It's always hard for me to figure out which of the many absurd pronouncements by Trump administration officials is most deserving of ridicule. This statement by Agriculture Secretary Brooke Rollins came out on top today.

I'm not sure what the "34 million able-bodied on Medicaid" refers to. There are about 41 million adults on Medicaid, with a bit over 7 million aged 65 or older, so Rollins seems to be speaking about every adult on Medicaid aged 19 to 64 (41 million minus 7 million equals 34 million).
But only 8% of the 34 million, or about 3.3 million, reported that they are retired, unable to find work, or were not working for another reason. I guess these are the folks who the Agriculture Secretary thinks will be jumping at the chance to work in fields, often doing (literally) back-breaking labor.
As a pleasingly sarcastic MSNBC story about the Agriculture Secretary's remarks points out, Rollins seems to want the United States to act like communist Russia or China in forcing people to work on farms.
In other words, as the agriculture secretary sees it, there’s no need for concern about farmers losing out on immigrant labor because those workers can be replaced thanks to “automation” and Medicaid beneficiaries.
A lot of words come to mind when trying to describe such an approach, but for now, let’s go with “flawed.”
Right off the bat, let’s note the fact that most Americans on Medicaid already have jobs, so they won’t be available to pick crops and replace the victims of the White House’s mass deportation campaign.
What’s more, many Medicaid beneficiaries live in urban areas, which tend to be nowhere near farms, and I have a hunch the administration doesn’t intend to pay for an elaborate travel-reimbursement program to shuttle city residents to and from agricultural areas. (History offers some examples of regimes that forced urban residents to work on farms, but the Trump administration should probably try to avoid emulating Stalin’s five-year plan.)
Alas, there’s no reason to stop there. It’s also true, for example, that many Americans on Medicaid have physical disabilities and/or live in nursing homes, so asking them to work in fields to collect produce for consumers probably won’t go well.

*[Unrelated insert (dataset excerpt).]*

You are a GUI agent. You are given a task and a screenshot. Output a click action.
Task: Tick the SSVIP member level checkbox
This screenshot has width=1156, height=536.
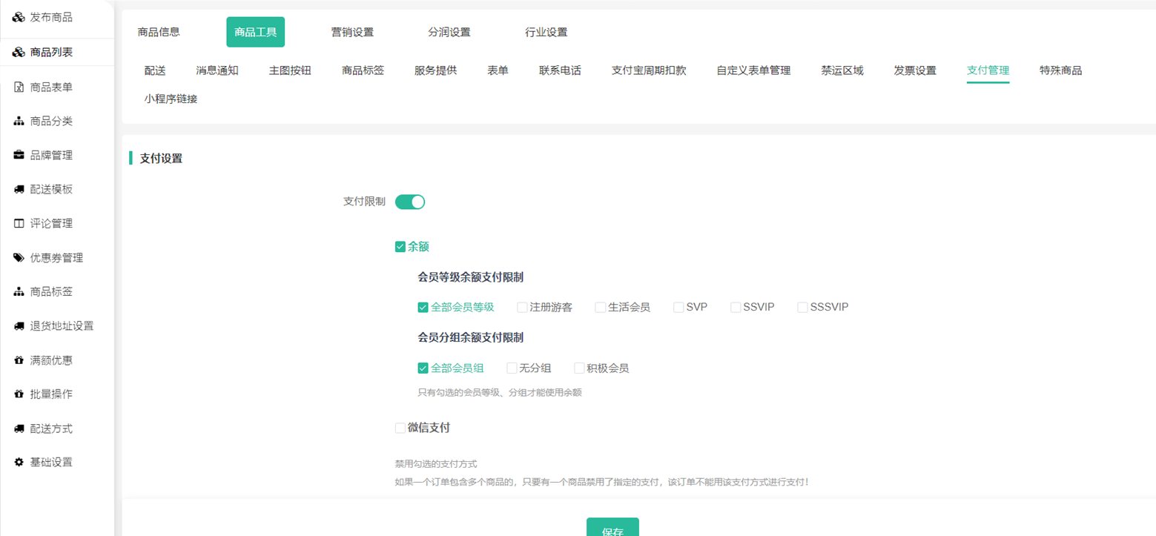tap(736, 307)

But what I find myself stuck on is Rollins’ quote in the context of the Republicans’ domestic policy megabill. GOP policymakers approved sweeping and unprecedented cuts to Medicaid, arguing that Americans who lose coverage can simply get jobs that offer health insurance.
It’s against this backdrop that the secretary of agriculture suggested that Medicaid beneficiaries — whose coverage is at risk — can replace immigrants as farmworkers, brushing past the inconvenient fact that farmworkers tend not to get health care coverage.
All of which is to say, if the administration is counting on Americans on Medicaid replacing immigrants on farms, officials should probably start working on a Plan B.